Data supplied =>
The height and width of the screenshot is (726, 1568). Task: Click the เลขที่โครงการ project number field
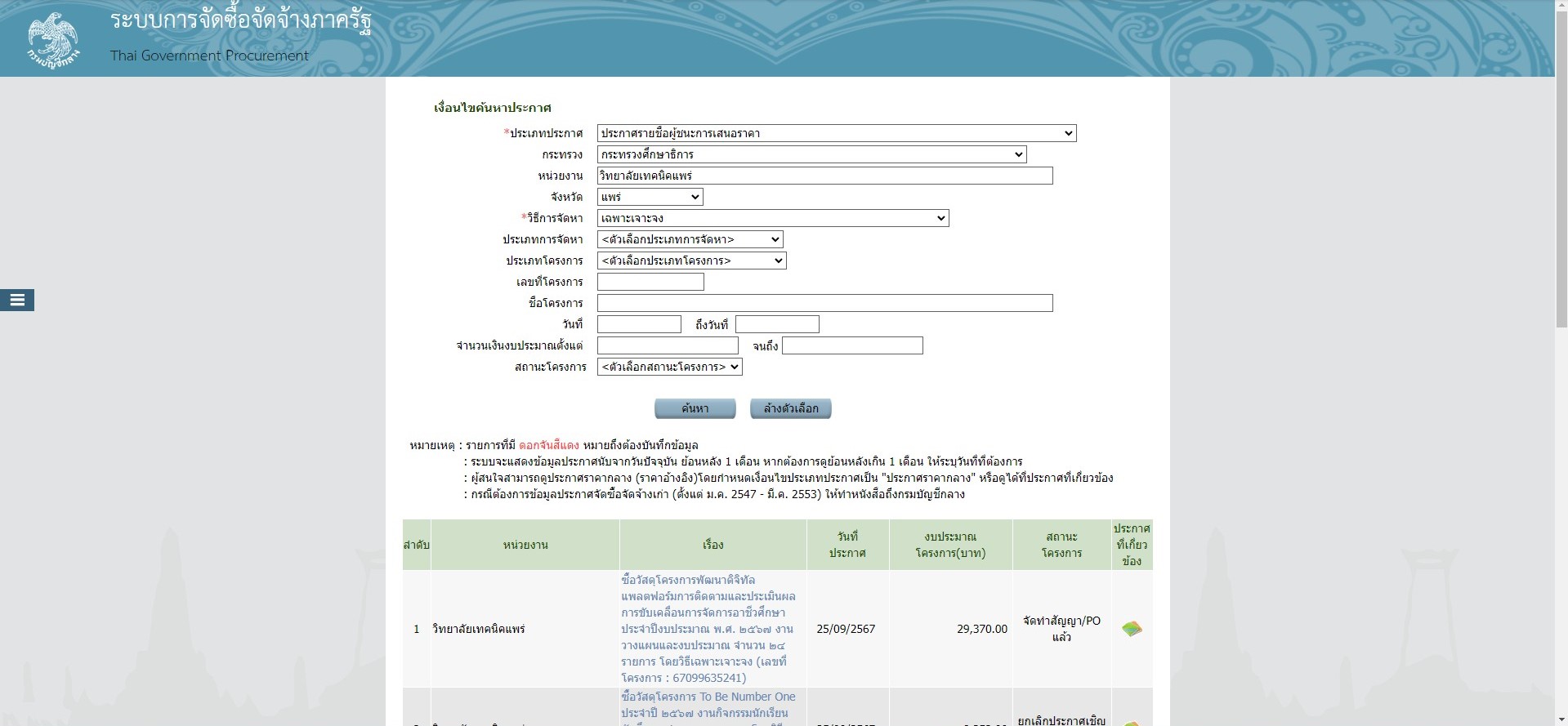(650, 282)
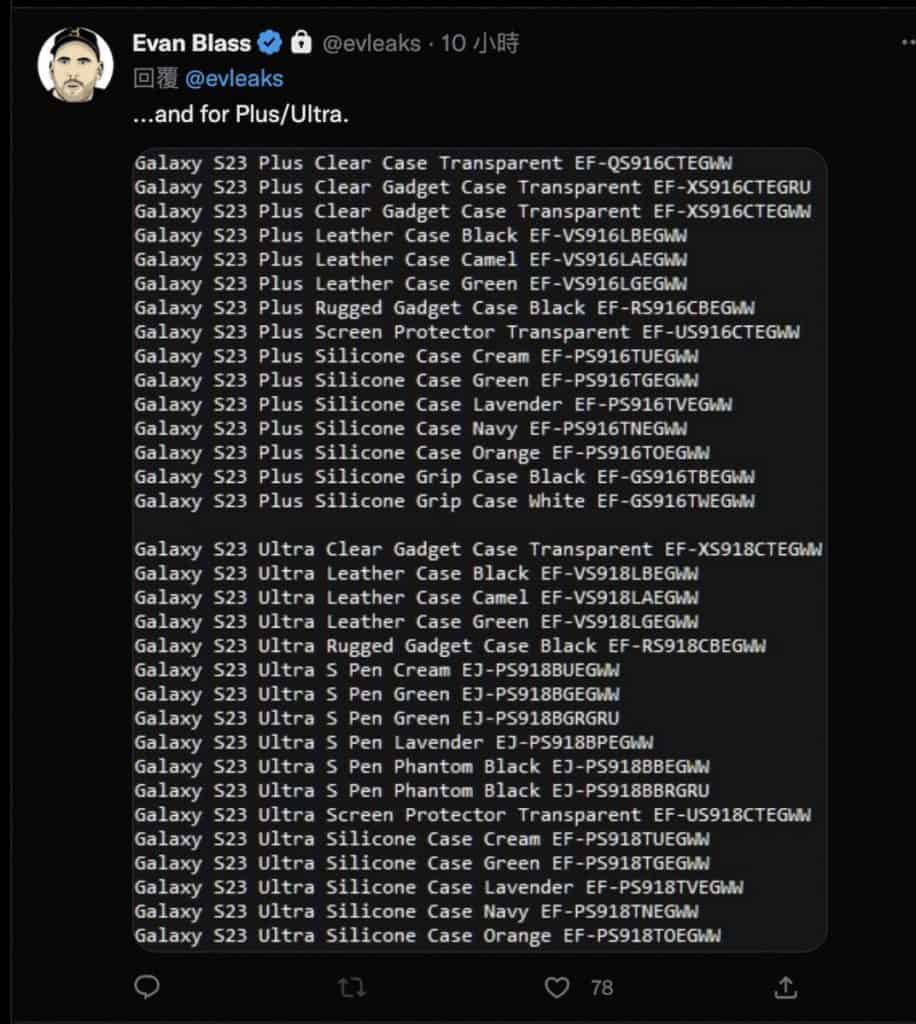Click the S23 Ultra Silicone Case Orange line
The height and width of the screenshot is (1024, 916).
click(x=428, y=936)
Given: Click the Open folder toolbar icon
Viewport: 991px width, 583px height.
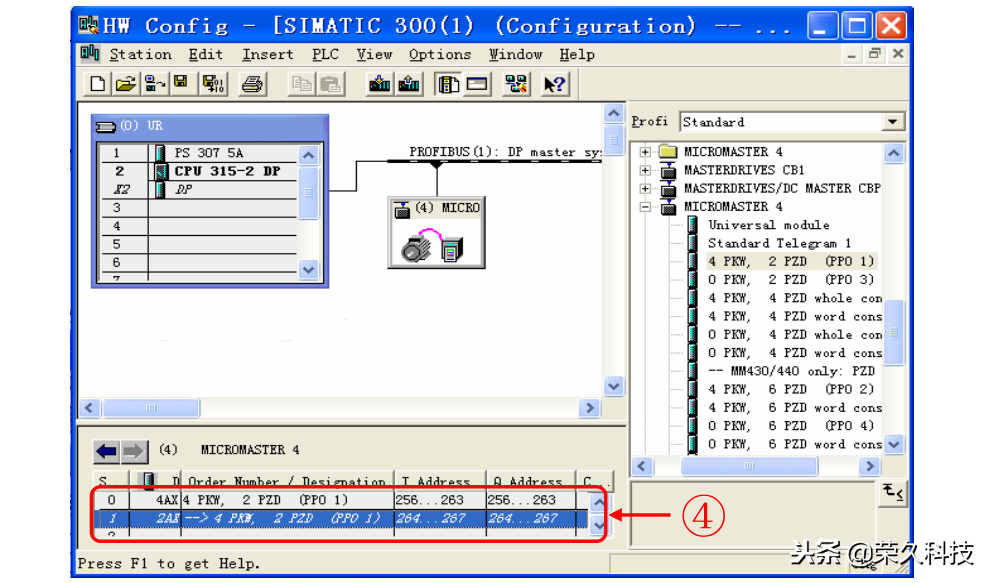Looking at the screenshot, I should click(x=125, y=85).
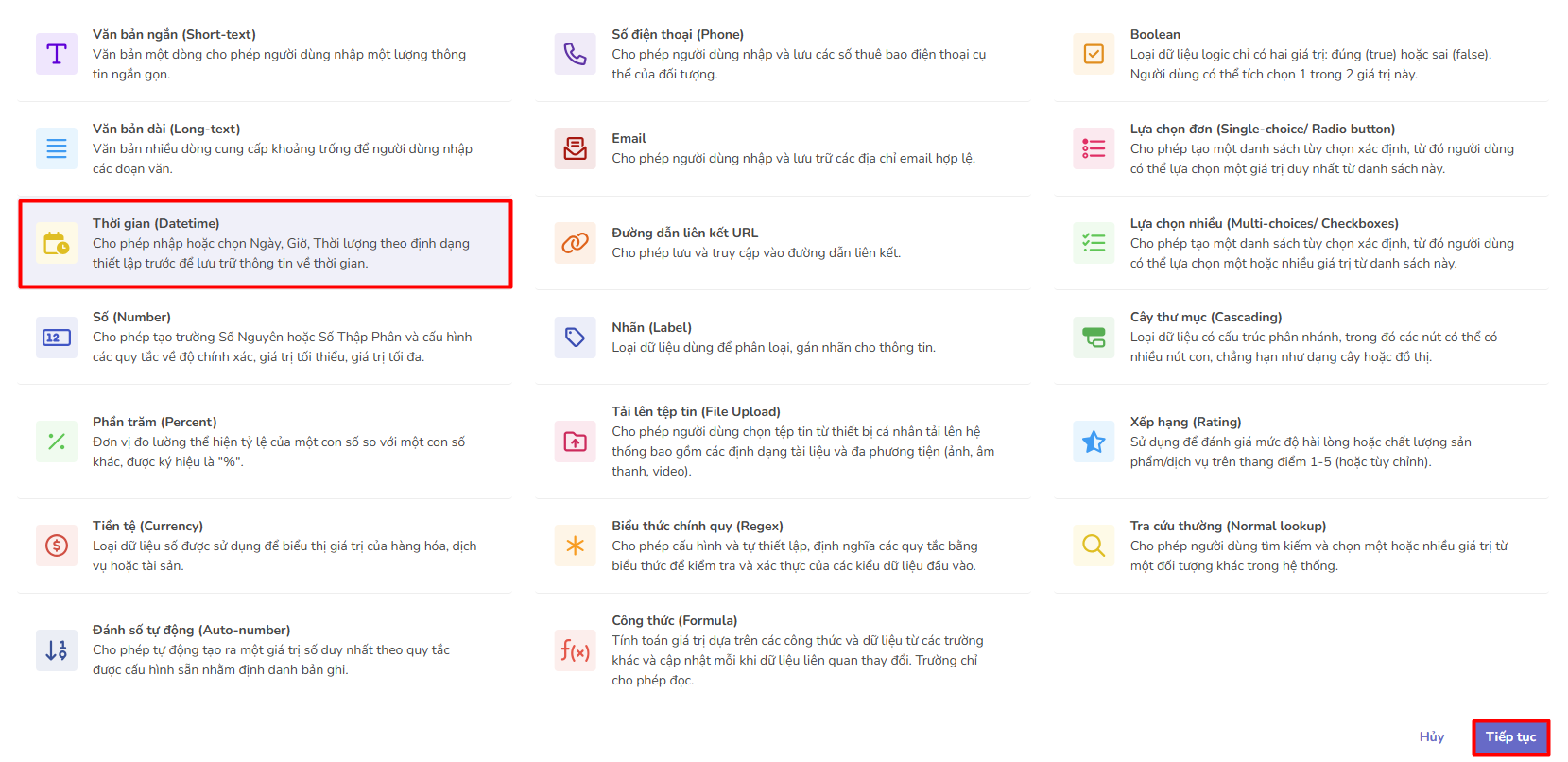Select the Currency dollar icon
The width and height of the screenshot is (1568, 762).
coord(57,546)
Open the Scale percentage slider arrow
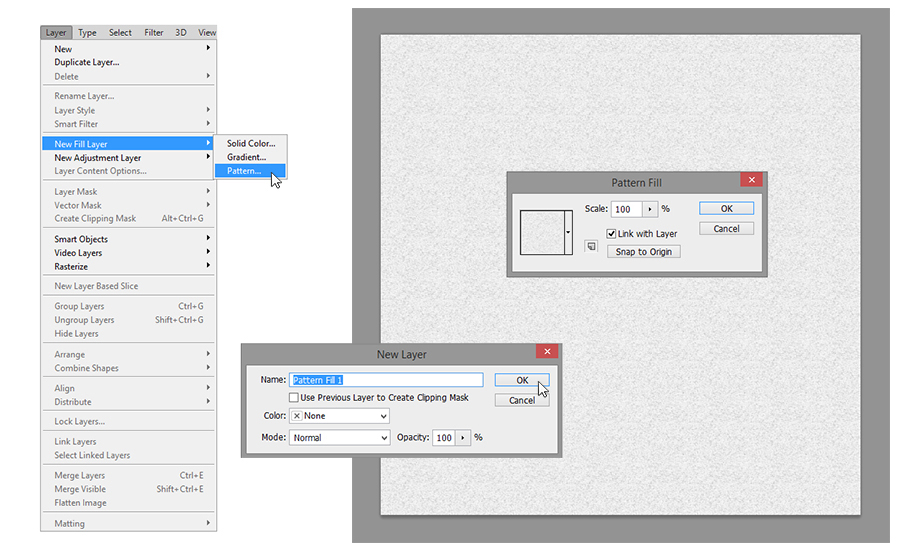This screenshot has width=900, height=553. point(650,209)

Written problem => Count the lines in the rows above that contain the string "Open", matching case exactly. Reply with the number alone.

Task response => 2